**RECORDS TO PROCESS**
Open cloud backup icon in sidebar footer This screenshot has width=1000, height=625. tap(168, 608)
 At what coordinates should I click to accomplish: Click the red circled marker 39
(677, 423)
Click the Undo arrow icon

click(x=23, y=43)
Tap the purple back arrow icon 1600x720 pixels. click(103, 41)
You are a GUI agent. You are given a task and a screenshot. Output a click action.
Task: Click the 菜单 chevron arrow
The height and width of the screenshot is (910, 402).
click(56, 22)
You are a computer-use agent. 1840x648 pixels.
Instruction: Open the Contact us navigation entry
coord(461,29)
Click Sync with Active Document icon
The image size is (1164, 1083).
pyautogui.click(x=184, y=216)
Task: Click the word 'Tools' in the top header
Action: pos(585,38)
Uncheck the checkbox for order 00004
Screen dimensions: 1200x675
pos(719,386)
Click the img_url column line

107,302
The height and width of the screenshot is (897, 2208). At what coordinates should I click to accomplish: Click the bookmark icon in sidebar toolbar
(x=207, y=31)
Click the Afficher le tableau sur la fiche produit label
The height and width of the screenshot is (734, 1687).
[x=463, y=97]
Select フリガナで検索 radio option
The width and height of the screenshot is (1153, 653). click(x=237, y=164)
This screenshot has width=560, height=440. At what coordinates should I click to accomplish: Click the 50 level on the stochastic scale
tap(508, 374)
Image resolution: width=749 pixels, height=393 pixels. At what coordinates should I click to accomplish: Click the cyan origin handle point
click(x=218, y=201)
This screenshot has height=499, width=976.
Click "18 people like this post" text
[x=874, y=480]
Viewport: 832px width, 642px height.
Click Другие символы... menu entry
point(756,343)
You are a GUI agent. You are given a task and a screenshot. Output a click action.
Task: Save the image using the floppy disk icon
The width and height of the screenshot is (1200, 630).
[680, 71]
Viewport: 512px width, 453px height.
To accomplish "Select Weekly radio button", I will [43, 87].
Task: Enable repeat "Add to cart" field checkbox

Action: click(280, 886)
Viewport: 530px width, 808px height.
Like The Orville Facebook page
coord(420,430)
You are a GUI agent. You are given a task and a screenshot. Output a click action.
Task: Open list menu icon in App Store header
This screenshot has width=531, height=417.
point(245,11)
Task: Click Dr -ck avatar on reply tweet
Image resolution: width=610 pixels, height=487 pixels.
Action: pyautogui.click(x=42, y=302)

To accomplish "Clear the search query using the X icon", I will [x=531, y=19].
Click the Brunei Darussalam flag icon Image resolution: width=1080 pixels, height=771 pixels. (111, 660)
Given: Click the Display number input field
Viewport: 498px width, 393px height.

**WHAT THE TASK REQUIRES**
Copy out every line of the data that includes "using".

**YOUR SOLUTION**
Task: Save the image using the floppy disk icon
To accomplish "Clear the search query using the X icon", I will [x=531, y=19].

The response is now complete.